> **MATERIAL FOR THIS EXERCISE**
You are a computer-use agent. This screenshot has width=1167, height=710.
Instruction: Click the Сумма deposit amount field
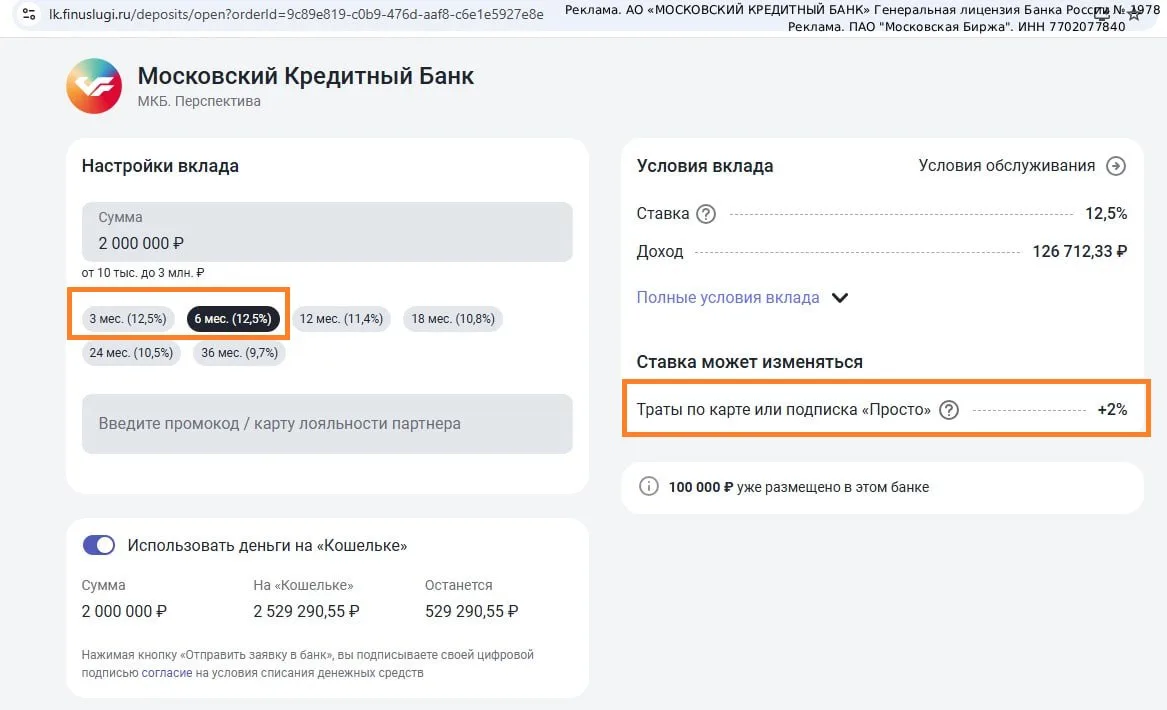pos(327,231)
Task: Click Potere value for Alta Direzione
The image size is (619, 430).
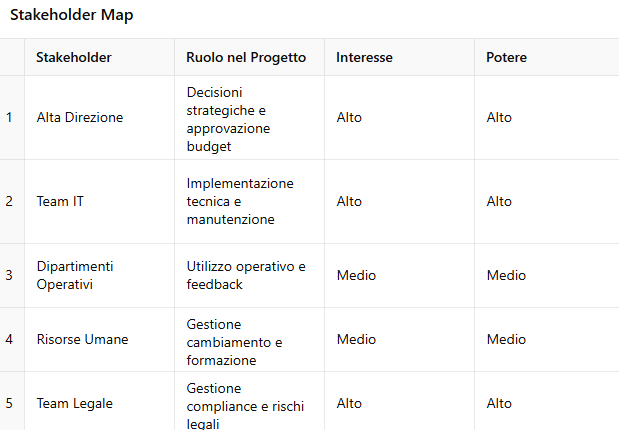Action: pos(547,118)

> **WHAT NEEDS TO BE DONE**
Where the line containing "Instruction: Click the" appears above, start there and set down each line exactly through the last line of the data; leave out every picture.

> **EXERCISE ANSWER**
Instruction: Click the Сумма deposit amount field
pos(327,231)
Task: Click Potere value for Alta Direzione
The image size is (619, 430).
Action: pos(547,118)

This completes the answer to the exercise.